### Directions for this task:
Lines before the one containing "Viewport: 923px width, 767px height." are not wanted; restate the rest below word for word, through the last line, but drop any pictures.

[Supplied data Boundary: Start]

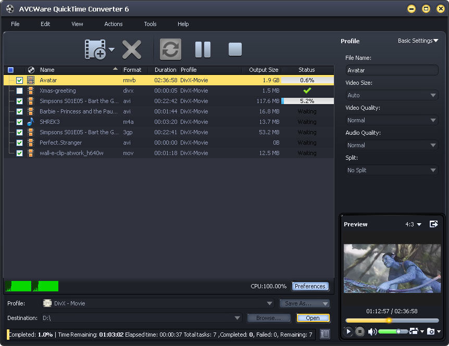
Task: Click the preview snapshot camera icon
Action: [431, 331]
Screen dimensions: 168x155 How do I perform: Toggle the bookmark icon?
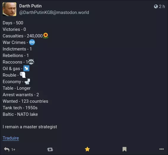pyautogui.click(x=124, y=149)
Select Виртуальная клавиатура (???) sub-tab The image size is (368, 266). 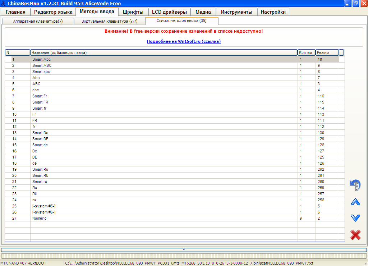coord(109,21)
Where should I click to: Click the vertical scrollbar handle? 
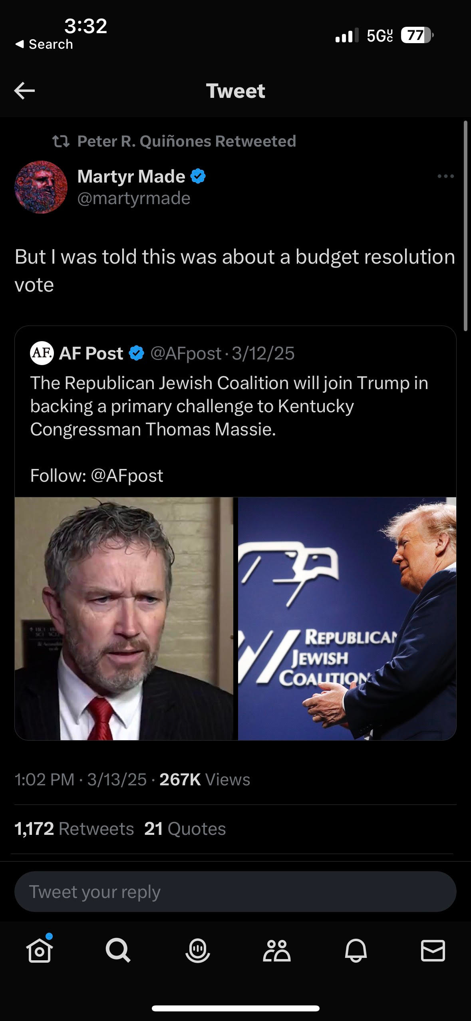click(x=465, y=226)
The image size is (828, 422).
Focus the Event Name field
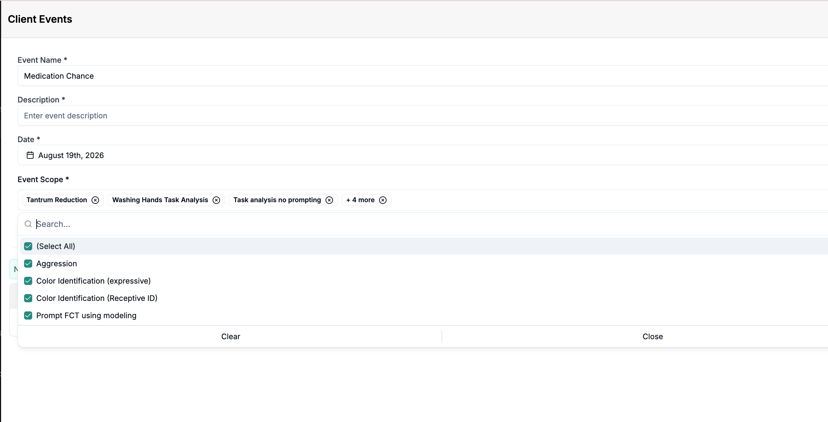(x=423, y=76)
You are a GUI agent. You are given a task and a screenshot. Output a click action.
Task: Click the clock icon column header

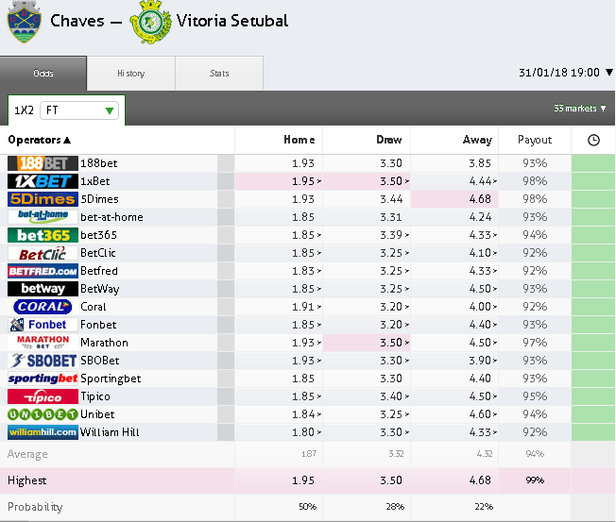pos(593,140)

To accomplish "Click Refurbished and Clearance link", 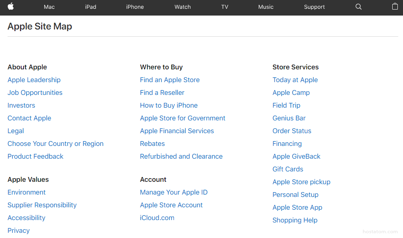I will coord(181,156).
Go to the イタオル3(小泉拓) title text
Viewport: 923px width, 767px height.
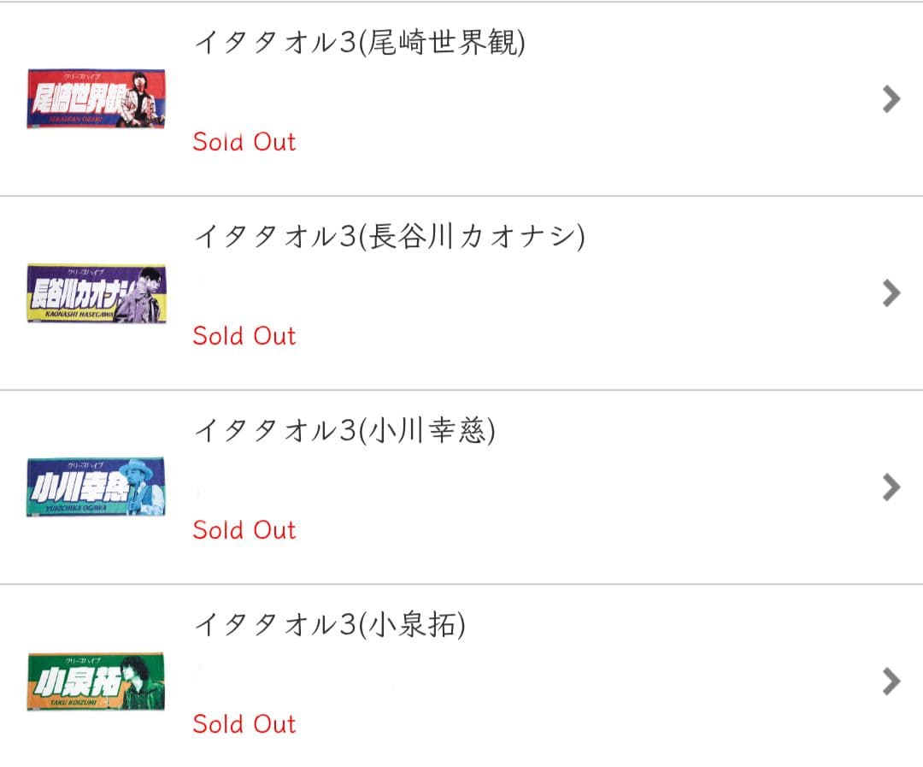click(330, 625)
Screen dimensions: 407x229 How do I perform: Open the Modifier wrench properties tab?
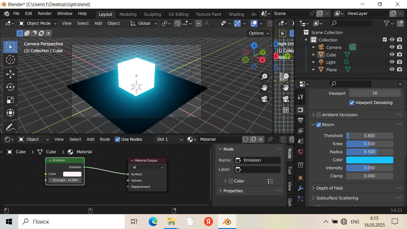pyautogui.click(x=300, y=188)
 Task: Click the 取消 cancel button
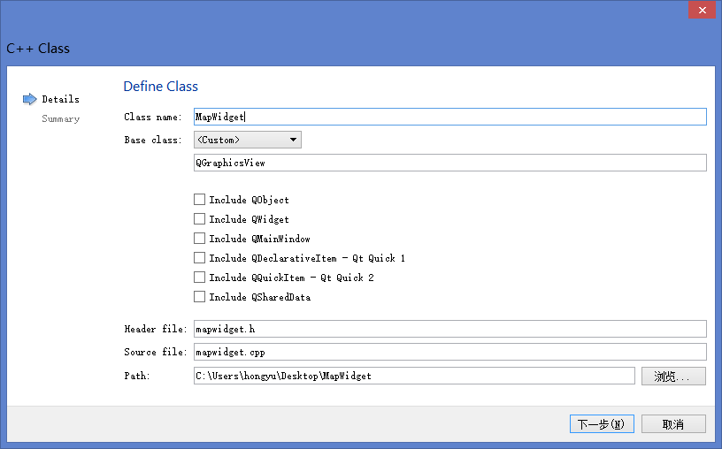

[Supplied data Boundary: End]

### Problem solution:
Viewport: 923px width, 767px height.
click(330, 625)
Screen dimensions: 407x229 How do I perform: Open the Modifier wrench properties tab?
pyautogui.click(x=300, y=188)
 Task: Click the 取消 cancel button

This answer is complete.